▶ DO THIS
Reproduce the data from the line containing "Where should I click to: Add" through the end of the data, both included, shifting every coordinate in the answers by -78.

Part of a data file
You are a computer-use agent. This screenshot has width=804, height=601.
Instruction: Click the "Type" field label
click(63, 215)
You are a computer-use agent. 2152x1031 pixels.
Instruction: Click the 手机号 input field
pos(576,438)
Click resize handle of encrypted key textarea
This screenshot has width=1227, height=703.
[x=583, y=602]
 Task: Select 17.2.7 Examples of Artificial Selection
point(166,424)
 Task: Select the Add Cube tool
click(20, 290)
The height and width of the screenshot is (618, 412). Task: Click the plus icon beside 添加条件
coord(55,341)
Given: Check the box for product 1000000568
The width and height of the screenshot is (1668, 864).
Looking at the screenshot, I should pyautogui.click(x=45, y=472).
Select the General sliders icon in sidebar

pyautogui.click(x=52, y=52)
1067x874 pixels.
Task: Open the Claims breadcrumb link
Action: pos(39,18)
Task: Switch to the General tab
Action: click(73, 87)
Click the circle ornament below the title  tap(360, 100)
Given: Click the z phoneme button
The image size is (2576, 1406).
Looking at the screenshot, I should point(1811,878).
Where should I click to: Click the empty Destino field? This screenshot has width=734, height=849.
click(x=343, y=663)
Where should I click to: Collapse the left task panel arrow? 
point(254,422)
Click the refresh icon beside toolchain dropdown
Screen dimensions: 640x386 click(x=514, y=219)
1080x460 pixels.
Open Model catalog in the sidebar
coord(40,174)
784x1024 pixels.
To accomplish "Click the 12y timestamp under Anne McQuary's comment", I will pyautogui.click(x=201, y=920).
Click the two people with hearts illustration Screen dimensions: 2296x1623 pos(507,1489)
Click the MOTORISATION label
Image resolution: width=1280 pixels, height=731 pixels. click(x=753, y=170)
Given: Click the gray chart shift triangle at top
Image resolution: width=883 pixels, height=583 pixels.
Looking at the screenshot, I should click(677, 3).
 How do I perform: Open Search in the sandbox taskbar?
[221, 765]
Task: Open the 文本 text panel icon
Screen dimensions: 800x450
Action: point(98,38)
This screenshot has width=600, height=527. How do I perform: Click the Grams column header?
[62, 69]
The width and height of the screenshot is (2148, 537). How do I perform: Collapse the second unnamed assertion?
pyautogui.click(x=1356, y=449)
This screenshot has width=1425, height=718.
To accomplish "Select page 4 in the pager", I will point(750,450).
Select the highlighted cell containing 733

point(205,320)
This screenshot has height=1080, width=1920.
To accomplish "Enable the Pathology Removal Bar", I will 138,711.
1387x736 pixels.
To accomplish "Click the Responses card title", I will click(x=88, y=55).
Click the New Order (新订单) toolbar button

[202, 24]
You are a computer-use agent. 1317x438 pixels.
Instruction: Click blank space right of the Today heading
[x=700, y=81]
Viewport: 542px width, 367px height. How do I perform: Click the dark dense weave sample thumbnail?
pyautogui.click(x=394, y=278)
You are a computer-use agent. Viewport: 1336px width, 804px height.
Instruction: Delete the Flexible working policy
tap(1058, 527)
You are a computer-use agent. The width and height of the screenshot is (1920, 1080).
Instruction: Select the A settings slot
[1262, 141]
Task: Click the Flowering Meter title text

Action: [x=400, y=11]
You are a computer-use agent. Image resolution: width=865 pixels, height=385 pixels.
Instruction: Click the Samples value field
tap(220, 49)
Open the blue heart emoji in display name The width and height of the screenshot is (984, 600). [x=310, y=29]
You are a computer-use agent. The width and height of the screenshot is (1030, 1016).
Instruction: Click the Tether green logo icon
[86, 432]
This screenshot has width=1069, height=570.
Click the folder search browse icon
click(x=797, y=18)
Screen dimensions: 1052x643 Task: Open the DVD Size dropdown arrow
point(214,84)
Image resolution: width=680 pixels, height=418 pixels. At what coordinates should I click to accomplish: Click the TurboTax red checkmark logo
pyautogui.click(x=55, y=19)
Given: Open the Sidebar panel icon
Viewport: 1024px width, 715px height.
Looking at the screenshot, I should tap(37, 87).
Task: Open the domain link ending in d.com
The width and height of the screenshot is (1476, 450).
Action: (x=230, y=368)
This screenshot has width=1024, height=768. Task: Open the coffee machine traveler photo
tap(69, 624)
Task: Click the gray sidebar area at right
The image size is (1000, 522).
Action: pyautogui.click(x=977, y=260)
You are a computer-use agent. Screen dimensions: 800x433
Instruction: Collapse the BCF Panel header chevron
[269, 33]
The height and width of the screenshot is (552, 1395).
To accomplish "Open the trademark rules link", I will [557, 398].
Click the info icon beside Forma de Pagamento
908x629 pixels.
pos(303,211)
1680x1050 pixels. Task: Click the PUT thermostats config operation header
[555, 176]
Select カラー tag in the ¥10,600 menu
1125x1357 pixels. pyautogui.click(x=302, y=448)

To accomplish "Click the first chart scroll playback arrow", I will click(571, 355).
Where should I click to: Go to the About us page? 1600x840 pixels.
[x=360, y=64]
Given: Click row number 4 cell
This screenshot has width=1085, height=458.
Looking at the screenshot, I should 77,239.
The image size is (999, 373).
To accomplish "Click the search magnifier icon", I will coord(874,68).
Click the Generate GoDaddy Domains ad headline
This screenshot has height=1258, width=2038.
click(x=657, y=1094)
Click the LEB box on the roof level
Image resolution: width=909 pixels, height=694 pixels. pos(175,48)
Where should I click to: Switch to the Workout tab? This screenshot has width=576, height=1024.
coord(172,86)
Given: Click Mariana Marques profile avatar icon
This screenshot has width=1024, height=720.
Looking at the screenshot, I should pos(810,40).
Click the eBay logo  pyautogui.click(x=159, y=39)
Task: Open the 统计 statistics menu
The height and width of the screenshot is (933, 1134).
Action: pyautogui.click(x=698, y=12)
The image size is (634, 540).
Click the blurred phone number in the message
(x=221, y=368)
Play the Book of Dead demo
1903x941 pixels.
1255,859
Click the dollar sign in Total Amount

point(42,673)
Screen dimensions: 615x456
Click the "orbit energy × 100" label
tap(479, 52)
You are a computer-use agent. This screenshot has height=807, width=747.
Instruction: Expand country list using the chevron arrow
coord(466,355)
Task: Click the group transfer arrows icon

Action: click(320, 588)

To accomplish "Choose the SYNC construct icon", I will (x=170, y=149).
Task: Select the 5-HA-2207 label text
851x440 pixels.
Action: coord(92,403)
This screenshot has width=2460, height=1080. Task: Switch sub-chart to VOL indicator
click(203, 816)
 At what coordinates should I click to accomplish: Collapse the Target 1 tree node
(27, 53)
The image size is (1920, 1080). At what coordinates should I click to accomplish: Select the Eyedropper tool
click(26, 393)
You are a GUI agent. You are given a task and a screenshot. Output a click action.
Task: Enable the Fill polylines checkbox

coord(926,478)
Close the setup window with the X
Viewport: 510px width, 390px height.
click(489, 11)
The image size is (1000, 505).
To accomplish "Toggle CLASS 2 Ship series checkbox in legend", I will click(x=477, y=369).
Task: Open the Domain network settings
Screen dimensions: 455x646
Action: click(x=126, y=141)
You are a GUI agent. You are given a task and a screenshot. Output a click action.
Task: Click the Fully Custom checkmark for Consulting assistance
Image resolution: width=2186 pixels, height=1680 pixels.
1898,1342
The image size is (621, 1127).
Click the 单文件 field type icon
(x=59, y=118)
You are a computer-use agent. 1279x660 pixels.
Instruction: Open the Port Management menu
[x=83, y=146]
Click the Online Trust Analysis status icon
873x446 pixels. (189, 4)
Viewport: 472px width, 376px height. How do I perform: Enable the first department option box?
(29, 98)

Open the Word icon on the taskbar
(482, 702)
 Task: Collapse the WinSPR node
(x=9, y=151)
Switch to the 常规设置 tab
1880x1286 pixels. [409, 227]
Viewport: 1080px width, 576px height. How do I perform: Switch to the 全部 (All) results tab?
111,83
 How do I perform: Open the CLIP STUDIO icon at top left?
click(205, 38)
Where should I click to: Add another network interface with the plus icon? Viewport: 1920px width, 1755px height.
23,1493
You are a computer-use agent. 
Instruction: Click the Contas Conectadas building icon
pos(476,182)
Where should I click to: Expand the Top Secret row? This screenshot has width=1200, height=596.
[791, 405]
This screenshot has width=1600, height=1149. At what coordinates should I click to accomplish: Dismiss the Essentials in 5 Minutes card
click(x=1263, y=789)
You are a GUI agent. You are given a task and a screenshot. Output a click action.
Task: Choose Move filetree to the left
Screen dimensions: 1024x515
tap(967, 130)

▶ SOLVED EXERCISE
Where should I click to: Add another network interface with the plus icon? Viewport: 1920px width, 1755px height.
-55,1415
You are a computer-use agent. 
Instruction: Click the Contas Conectadas building icon
pos(398,104)
Where should I click to: Expand the Top Secret row? This screenshot has width=1200, height=596.
[713, 327]
This screenshot has width=1600, height=1149. At what coordinates should I click to accomplish: Dismiss the Essentials in 5 Minutes card
click(x=1185, y=711)
You are a GUI agent. You are given a task and a screenshot. Output a click action.
Task: Choose Move filetree to the left
Screen dimensions: 1024x515
tap(889, 52)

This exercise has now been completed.